UPDATED 08:08 EDT / JULY 25 2013

NEWS

Naeem Hashmi Talks Analytics and Informatics In Healthcare at MITIQ

Naeem Hashmi, Chief Research Officer at Information Frameworks, explored the different perspectives of data analytics vs. informatics and challenges for the healthcare industry in making full use of their electronic systems and data with theCUBE co-hosts Dave Vellante and Paul Gillin, live at the MITIQ Symposium.

Describing his professional focus, Hashmi says he has always worked in an “area where how we are going to manage information in the future” is paramount. His work involves building architecture and reference models, and working with vendors as well as IT organizations, and helping them establish how to roll out their vision. “I’m a vision type of person,” he added.

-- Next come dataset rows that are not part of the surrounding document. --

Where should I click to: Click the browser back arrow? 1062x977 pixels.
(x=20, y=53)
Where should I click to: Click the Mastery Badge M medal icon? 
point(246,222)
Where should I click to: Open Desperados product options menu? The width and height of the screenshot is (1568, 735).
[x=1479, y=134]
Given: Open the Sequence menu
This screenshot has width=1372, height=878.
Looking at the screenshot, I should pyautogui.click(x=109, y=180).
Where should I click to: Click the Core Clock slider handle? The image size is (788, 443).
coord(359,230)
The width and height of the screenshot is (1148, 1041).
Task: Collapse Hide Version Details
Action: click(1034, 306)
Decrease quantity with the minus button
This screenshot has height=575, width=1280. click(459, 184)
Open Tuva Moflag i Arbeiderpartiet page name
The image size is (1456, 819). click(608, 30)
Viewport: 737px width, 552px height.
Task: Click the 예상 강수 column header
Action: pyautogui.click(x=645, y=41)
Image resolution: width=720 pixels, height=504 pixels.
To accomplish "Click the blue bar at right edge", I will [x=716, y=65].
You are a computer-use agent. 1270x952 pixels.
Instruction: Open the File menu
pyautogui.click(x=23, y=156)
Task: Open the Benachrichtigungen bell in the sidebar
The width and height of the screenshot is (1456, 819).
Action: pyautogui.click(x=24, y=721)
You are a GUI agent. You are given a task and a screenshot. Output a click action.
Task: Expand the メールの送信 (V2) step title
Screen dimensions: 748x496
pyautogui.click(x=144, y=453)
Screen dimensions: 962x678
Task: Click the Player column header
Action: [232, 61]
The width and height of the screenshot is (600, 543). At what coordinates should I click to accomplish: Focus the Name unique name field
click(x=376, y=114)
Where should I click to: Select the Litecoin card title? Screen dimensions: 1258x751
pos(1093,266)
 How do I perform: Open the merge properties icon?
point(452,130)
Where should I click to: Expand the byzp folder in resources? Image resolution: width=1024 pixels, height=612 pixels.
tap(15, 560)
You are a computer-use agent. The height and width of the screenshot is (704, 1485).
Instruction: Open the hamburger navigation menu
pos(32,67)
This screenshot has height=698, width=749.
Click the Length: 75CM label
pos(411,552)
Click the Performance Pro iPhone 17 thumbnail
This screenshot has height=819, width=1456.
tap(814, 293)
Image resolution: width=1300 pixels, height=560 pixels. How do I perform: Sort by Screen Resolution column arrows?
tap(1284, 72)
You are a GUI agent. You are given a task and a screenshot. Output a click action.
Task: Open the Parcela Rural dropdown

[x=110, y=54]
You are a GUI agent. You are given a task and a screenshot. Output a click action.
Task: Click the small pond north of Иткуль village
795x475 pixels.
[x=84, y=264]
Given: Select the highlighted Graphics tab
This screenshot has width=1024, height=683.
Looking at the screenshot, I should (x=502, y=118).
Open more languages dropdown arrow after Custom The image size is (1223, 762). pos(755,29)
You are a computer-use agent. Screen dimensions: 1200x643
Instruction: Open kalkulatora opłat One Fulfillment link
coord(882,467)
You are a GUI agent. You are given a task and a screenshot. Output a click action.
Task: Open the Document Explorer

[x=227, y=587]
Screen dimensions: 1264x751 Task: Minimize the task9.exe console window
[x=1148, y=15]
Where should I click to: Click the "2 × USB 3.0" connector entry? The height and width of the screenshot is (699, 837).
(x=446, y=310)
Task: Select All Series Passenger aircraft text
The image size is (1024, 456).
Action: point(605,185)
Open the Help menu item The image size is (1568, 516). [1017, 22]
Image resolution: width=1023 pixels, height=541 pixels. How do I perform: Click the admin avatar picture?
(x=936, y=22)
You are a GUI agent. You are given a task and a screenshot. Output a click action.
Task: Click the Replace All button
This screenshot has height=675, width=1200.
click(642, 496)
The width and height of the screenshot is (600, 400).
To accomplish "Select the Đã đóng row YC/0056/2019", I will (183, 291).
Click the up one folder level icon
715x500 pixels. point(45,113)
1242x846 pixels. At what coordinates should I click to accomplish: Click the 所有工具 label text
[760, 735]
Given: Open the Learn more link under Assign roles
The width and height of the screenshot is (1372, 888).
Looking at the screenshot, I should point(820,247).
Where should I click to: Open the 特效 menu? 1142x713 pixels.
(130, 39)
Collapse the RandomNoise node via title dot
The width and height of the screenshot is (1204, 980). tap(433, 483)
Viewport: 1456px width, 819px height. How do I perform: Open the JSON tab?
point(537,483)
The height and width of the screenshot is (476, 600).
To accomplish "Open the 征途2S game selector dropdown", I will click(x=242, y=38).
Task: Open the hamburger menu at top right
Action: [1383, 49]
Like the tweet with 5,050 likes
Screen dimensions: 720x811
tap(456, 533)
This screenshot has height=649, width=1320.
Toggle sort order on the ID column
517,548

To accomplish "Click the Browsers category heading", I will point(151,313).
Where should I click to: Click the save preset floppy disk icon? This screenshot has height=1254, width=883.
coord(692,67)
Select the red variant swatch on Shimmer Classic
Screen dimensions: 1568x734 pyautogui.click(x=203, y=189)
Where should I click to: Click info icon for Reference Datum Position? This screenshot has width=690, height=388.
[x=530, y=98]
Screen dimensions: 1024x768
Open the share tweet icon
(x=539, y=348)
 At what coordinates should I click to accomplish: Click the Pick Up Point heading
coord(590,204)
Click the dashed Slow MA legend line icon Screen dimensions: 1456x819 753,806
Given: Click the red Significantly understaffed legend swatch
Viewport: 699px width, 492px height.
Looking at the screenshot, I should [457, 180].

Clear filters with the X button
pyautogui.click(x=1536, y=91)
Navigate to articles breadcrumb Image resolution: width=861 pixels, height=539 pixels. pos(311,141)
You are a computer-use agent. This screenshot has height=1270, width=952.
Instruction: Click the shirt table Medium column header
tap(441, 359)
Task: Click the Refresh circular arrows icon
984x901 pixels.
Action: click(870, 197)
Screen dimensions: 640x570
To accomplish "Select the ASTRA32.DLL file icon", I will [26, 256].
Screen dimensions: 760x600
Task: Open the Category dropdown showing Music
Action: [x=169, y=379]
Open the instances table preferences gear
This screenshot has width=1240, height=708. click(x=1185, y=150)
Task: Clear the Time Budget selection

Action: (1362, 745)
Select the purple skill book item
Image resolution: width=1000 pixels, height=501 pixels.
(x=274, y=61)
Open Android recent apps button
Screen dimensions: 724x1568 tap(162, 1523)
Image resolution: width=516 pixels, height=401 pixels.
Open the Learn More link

Mentioning the book he’s working on – his fifth – Hashmi reveals that it discusses informatics and analytics design strategies. “In healthcare today there is a lot of talk about informatics and analytics.” Any kind of analysis in the healthcare business is classified as informatics. Informatics means that “you are basically discovering the information, you are synthesizing information.” In the analytics world you are anlyzing the data, while in the informatics world you are also “giving a sort of a recommendation and looking up some kind of pattern,” especially in healthcare.

Explaining the differences between a clinician and a physician’s approach to data, Hashmi says a physician’s perspective allows them to look at visualization models of data and look up some kind of pattern. When presenting the information visually, they determine a trend. Clinicians, on the other hand, look at data from an algorithmic perspective, thinking about what steps they have to go through. It is a very different thought process. The analytics piece helps clinicians to optimize a clinical process. For example, clinicians are able to determine how to conduct a profitability analysis, how to optimize the workflow, etc..

As electronic medical records (EMRs) are implemented, there are several ways in which clinicians will be able to improve their work. “We are just starting up in that area, it’s virgin territory,” Hashmi says. He shares his own experiences from his time as a VP of knowledge management (a similar role to that of a CDO) in a large dialysis center treating 60,000 patients daily across about 2000 clinics throughout the U.S. using an estimated 1500-1600 individual EMRs. As patients move from clinic to clinic, it is imperative to make sure the information travels with them. “We built an architecture using the Big Data platform to move all of this information from these clinics’ systems into a central hub.” Using analytics, the system would show the latest results of a patient, and based on that, make recommendations on how treatment dosage should be adjusted. When a physician or clinician make a decision about treatment, he or she has the latest information and the EMR-generated recommendation to go with it (a doctor’s signature is still required for final approval of a new dosage).

“In the future it will have to do with a few power services that are available, that you subscribe to as part of the clinical processes,” Hashmi states. The clinical processes themselves will be more customizable. “Today’s vendors [and] their systems are not really flexible enough. Their systems do nothing more than change their paper forms to electronic forms. I call it forming without reforming – not really understanding how you automize and electronize these things.” Thus, a lot of data quality issues arise when health centers convert to EMR due to the lack of data validation and verification.

Asked how patients should change their own mindset, Hashmi answers, “Patients also have to be open” because there is too much concern for privacy, and information sharing becomes an issue. Some of the healthcare reforms are going into the right direction, “the intent is right,” but we are still in the early stages of changing the culture in a very regulated industry.